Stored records
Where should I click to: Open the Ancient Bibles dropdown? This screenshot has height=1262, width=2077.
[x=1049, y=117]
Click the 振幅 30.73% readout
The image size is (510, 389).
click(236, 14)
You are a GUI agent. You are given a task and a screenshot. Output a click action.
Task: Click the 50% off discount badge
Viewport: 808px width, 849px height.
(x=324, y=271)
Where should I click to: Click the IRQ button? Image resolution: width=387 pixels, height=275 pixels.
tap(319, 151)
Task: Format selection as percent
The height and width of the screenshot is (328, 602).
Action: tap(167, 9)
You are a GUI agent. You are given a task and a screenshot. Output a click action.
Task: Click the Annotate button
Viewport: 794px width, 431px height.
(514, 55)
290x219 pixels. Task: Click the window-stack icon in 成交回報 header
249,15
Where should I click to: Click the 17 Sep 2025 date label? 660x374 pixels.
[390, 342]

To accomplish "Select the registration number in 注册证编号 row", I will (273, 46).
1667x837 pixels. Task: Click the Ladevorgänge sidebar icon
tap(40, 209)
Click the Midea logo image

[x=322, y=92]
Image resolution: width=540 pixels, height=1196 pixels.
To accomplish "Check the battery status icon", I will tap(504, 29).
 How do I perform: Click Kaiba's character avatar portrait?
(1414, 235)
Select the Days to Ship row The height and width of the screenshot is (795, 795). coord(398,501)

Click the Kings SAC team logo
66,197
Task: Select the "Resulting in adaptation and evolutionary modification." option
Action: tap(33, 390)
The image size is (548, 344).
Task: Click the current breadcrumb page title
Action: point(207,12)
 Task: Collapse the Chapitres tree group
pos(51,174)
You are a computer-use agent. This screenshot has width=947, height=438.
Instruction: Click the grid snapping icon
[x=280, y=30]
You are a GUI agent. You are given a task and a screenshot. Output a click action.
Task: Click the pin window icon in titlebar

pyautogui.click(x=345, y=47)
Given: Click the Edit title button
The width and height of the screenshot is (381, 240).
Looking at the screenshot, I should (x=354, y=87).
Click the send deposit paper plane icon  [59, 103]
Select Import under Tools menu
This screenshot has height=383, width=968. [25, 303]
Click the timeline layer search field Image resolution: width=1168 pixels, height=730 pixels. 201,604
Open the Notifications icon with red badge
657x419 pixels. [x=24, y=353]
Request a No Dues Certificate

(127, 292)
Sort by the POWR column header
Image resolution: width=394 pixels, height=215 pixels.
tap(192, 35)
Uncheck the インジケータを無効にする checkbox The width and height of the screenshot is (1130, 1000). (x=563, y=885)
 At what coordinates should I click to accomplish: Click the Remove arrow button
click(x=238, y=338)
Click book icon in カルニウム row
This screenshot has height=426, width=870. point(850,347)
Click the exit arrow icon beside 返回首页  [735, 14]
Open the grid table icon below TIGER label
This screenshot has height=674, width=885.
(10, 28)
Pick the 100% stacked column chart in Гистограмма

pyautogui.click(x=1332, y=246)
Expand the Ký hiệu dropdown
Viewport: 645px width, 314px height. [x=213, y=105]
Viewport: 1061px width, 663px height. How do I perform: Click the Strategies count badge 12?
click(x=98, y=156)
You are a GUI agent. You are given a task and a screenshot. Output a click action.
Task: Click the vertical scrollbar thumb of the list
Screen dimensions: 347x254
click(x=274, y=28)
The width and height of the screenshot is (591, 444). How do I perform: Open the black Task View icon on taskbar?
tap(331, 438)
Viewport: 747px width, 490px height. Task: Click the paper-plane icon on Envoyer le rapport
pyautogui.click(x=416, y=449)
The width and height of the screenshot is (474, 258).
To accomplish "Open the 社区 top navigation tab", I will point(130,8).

WHAT YOU SHOULD DO
Set down, word for word, the part of the material that opens with the line containing "Click the Midea logo image" and closes with the line containing "Select the Days", including both of those lines.

FINAL RESULT
Click the Midea logo image

[x=322, y=92]
Image resolution: width=540 pixels, height=1196 pixels.
To accomplish "Check the battery status icon", I will tap(504, 29).
 How do I perform: Click Kaiba's character avatar portrait?
(1414, 235)
Select the Days to Ship row The height and width of the screenshot is (795, 795). coord(398,501)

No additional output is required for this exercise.